BUITENPOST – Het college van burgemeester en wethouders van Achtkarspelen herkent zich niet in de kritiek dat zij de weekmarkt in Buitenpost de nek om willen draaien. Dat schrijft het college in haar antwoord op vragen van PvdA en GroenLinks in de gemeente.
Een maand geleden uitten die twee fracties hun zorgen over het voortbestaan van de weekmarkt, die volgens hen “een zachte dood lijkt te gaan sterven”. Vijftien jaar geleden telde de markt nog zo’n tien kramen. Nu staat er nog maar één op het Christinaplein in Buitenpost.

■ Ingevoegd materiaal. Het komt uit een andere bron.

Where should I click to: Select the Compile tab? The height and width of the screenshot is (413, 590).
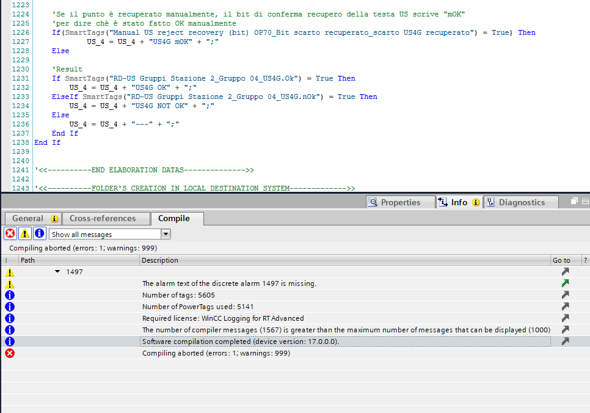tap(174, 219)
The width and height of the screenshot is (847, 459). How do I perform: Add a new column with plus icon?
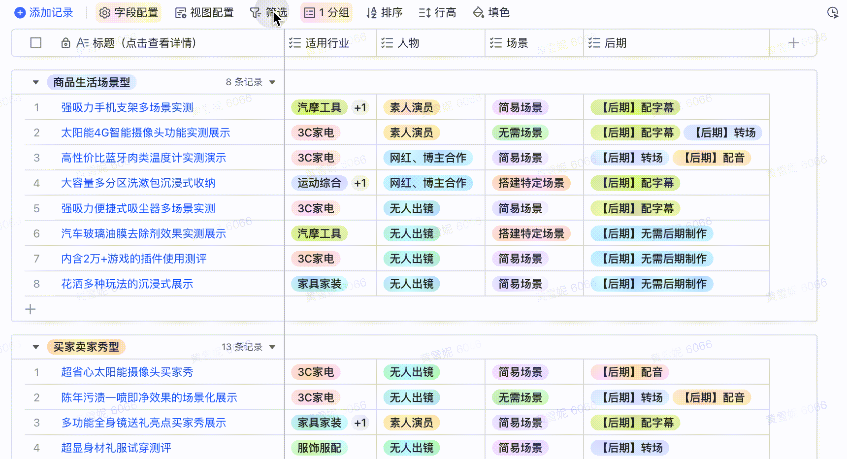[793, 43]
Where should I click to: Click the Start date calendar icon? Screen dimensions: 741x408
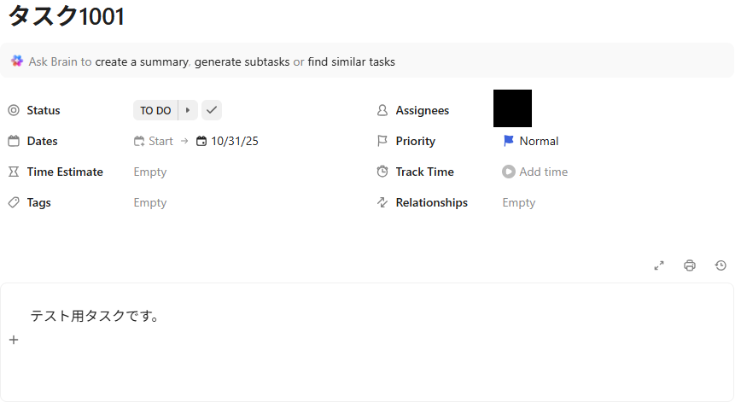coord(139,141)
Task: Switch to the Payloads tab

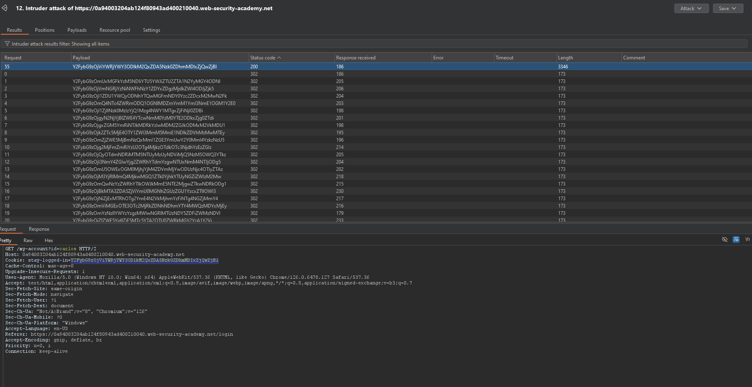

Volgens PvdA en GroenLinks zou dat komen door de handelswijze van de gemeente. De kooplieden voelen zich gedwongen om te verhuizen naar het Nijensteinplein, aan de andere kant van de straat. Maar volgens het college is er wel degelijk overleg geweest met de marktkooplieden.

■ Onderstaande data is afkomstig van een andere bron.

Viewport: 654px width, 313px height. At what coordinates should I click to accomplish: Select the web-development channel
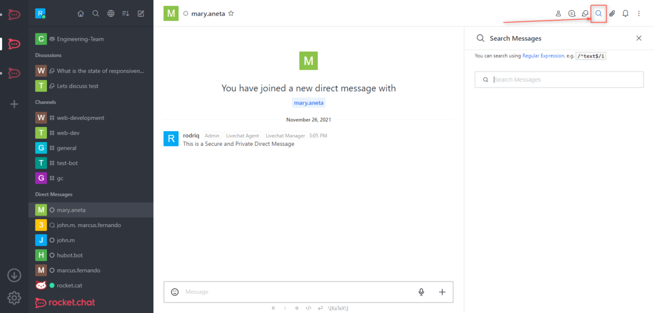80,118
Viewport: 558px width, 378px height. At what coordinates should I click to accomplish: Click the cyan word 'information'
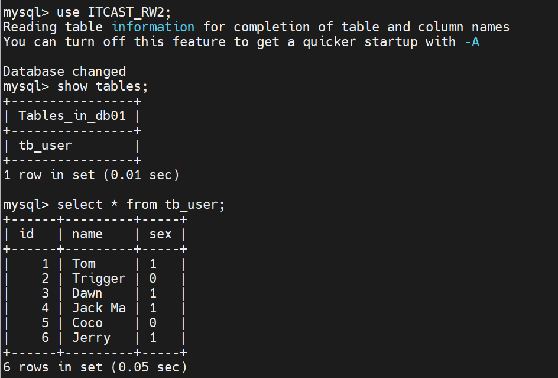[153, 27]
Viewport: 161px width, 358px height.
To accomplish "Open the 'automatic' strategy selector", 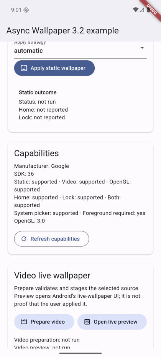I will pyautogui.click(x=80, y=51).
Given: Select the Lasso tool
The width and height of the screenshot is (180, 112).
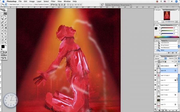Looking at the screenshot, I should click(x=2, y=16).
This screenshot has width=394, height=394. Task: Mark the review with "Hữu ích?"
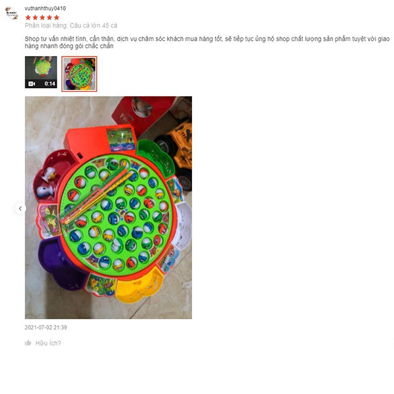point(48,343)
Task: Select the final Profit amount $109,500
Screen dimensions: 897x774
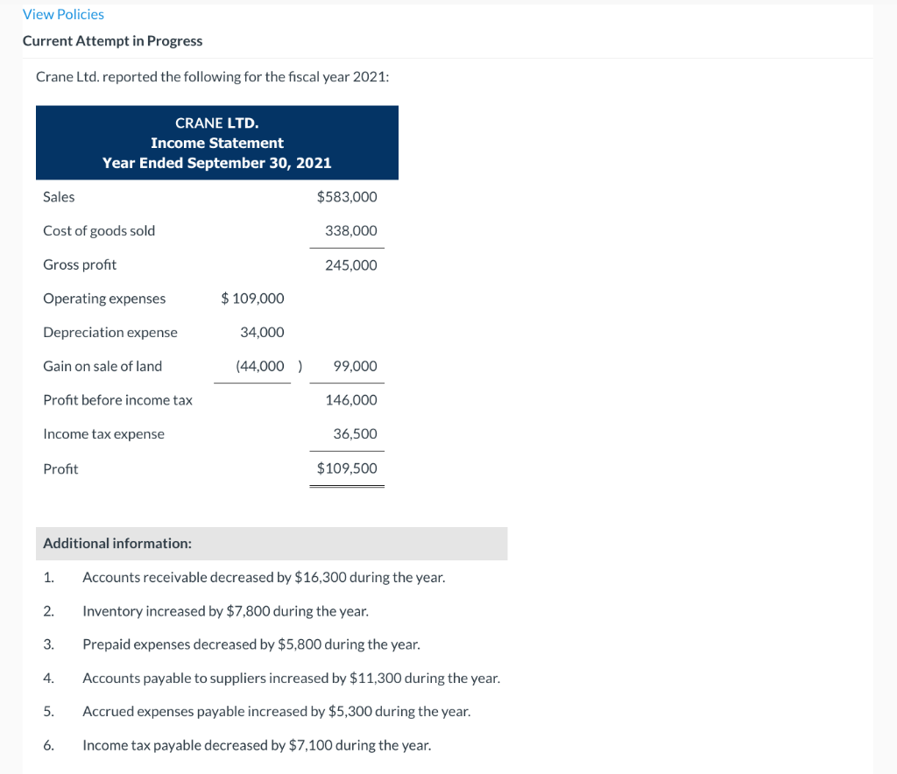Action: point(346,468)
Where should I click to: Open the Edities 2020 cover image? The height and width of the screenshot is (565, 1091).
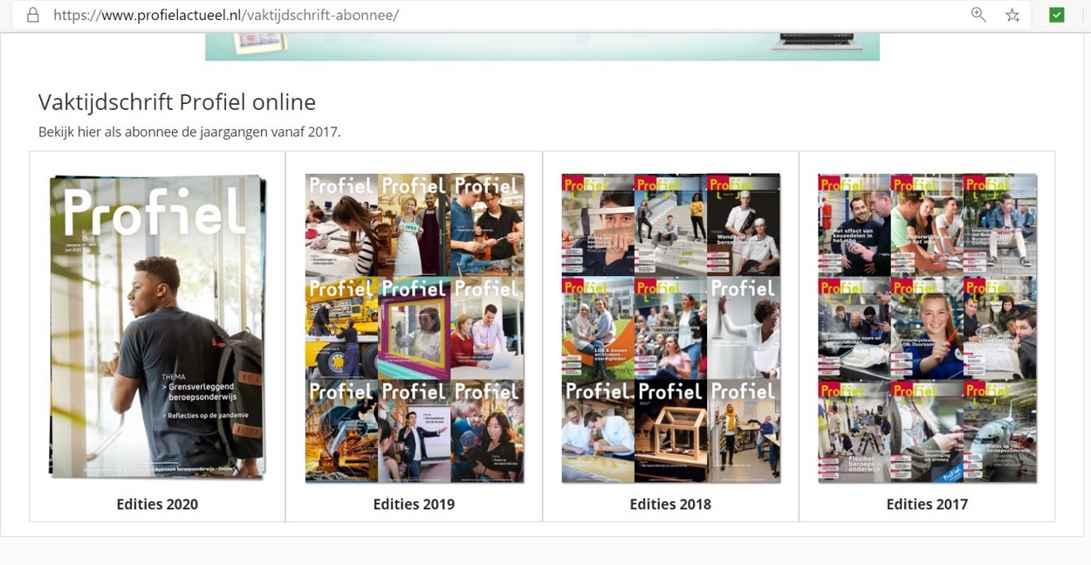[x=157, y=327]
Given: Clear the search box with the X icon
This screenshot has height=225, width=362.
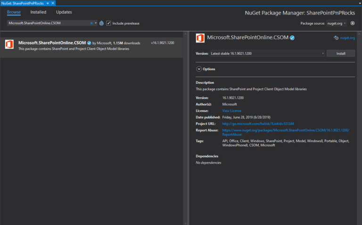Looking at the screenshot, I should 91,23.
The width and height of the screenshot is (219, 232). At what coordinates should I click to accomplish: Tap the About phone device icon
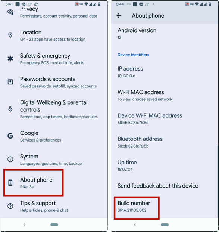click(x=10, y=183)
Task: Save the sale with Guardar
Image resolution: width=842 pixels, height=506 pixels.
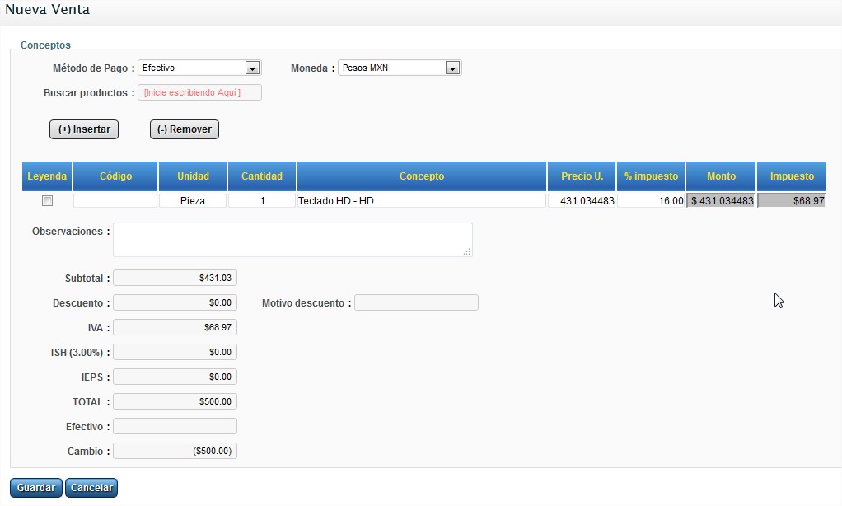Action: point(36,488)
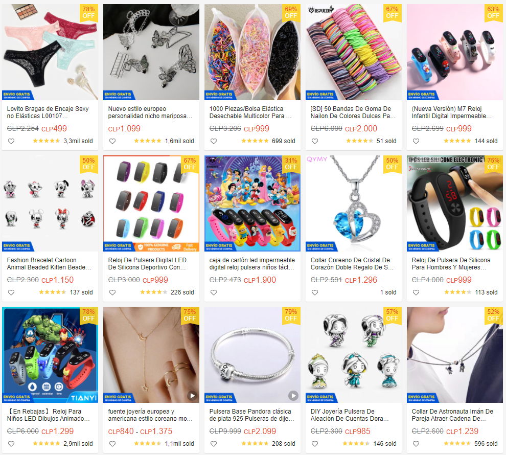The height and width of the screenshot is (455, 506).
Task: Favorite the Collar Coreano De Cristal necklace
Action: (x=315, y=292)
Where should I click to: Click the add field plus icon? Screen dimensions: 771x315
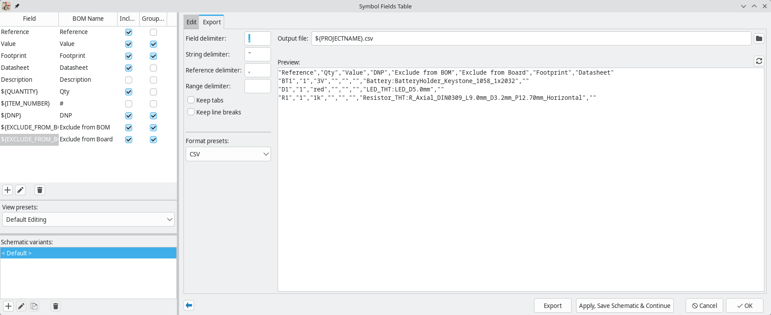tap(8, 190)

De marktkooplui hebben bezwaar tegen de nieuwe locatie omdat die uit de loop zou liggen van winkelend publiek. Dat raadsleden Hink Speulman (PvdA) en Tjitske Veenstra (GroenLinks) dat argument aandragen, vindt het college ook opvallend. De raad ging in 2020 zelf akkoord met de nieuwe centrumvisie voor Buitenpost.

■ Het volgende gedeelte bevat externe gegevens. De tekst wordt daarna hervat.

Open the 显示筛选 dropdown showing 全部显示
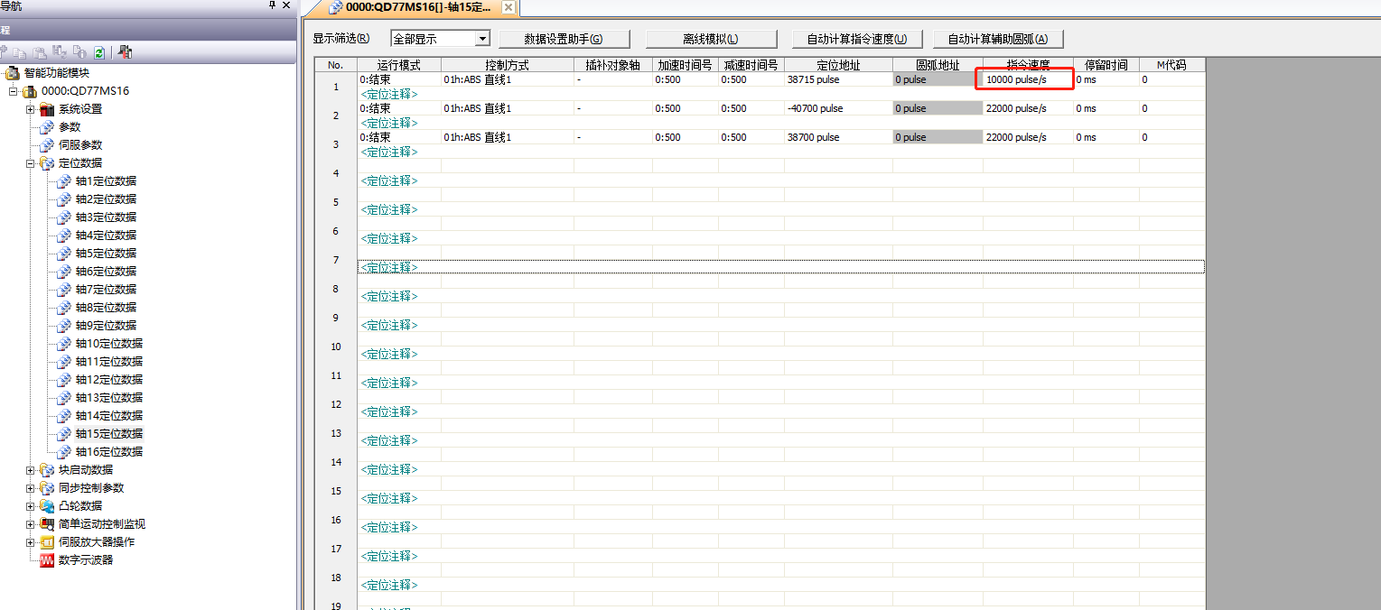Image resolution: width=1381 pixels, height=610 pixels. pos(482,39)
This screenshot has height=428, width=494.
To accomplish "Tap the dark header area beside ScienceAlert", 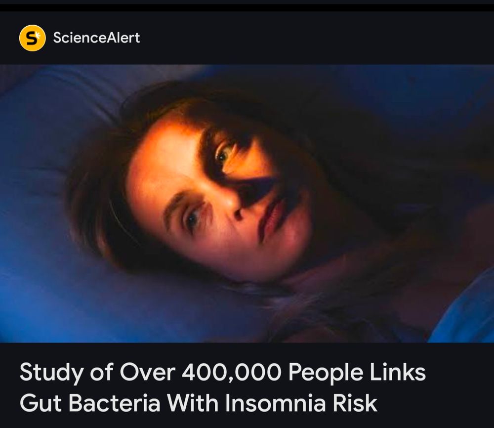I will coord(315,38).
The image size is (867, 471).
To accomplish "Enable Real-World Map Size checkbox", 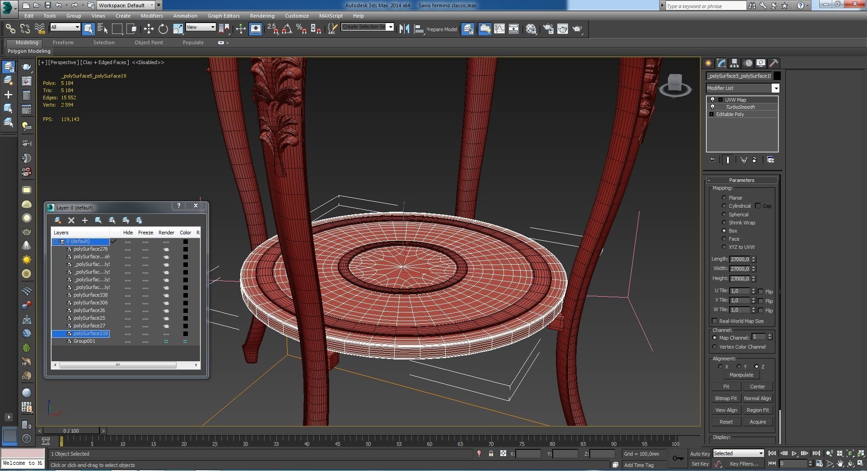I will (714, 321).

Dat potentiële nieuwe standplaatshouders een vergunning geweigerd wordt, is ook niet waar. “Bij nieuwe belangstellenden wordt gekeken of
deze marktkraam past binnen de eerder vastgestelde visie. De reeds verleende vergunningen worden stilzwijgend verlengd”, schrijft het college.
Het college zegt het vooral jammer te vinden dat er een negatief beeld wordt neergezet van hun houding tegenover de weekmarkt in Buitenpost. “De vraagstelling doet ook afbreuk aan het zorgvuldige proces wat is doorlopen met de gemeenteraad, de lokale middenstand en Plaatselijk Belang.”
De bedenkers van het centrumplan lieten eerder ook al weten zich niet te herkennen in de kritiek van de marktkooplieden en Speulman en Veenstra.